I got socks this year. Lots of socks. And a few discarded ties. Plus some bricks from the courtyard. No, they weren’t loose – the mansized tuber just pulled them out of the courtyard and gave them to me. Yeah, I put them back. Now that’s a holiday to remember.

Well, I don’t know what kind of a Christmas YOU had, but here at the abandoned Cheney Hammer Mill in upstate New York, we had a rousing celebration that quite nearly woke the dead. No, it wasn’t well attended, but Marvin (my personal robot assistant) cranked up the stereo and started playing random sides from Sun Ra to Fountains of Wayne. It was Christmas in crazytown, and it didn’t go unnoticed by our neighbors, who (I feel compelled to say) were … ahem … a bit LACKING this year in the HOLIDAY SPIRIT. (You heard!)

Then there were random fireworks. Now, I hate to be a spoil sport, but I don’t like hearing explosions late at night. It makes me jump, and my mind goes straight to some imagined mishap in Mitch Macaphee’s lab. It took a moment to recall that he’s out of town this week, but the downside risk of having a mad science laboratory in your basement does tend to put you on alert. He was Keep it DOWN!muttering something about a “planet buster” last week. Sometimes that’s just idle rambling, but you can never be too sure. Look at what happened to the planet Zorchon. (Yeah, that’s right – there IS no planet Zorchon, sure …. not NOW.)
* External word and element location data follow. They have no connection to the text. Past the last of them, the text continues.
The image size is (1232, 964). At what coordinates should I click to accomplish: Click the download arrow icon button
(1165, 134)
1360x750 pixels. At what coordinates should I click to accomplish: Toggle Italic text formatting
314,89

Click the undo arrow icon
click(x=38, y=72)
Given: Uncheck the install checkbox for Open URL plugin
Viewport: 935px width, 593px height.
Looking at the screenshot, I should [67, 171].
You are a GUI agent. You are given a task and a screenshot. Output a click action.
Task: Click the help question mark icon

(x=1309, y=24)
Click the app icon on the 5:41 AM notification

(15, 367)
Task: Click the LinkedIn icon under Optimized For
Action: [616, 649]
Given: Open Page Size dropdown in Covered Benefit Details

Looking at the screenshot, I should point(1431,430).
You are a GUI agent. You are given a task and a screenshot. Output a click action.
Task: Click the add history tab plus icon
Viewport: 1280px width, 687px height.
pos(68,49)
So, hey … there’s a lot to unwrap with the kind of holidays we have around here. People tend to save up their resentments and hard feelings all year, then let them loose on their relatives around the yuletide dinner table. That’s not what happens at the Cheney Hammer Mill, but only because we don’t have a dinner table. We typically sit around this old cable spool we found in the middle of the road one time when we were driving back from a gig at Middlebury College in the 1990s. It makes a fair table … not a HOLIDAY table, per se, but a fair platform for dishes, cutlery, etc. Then there are the boxes we sit on – can’t remember where we found those. Talk about festive!

Anyway, we survived it. Hope you survived yours.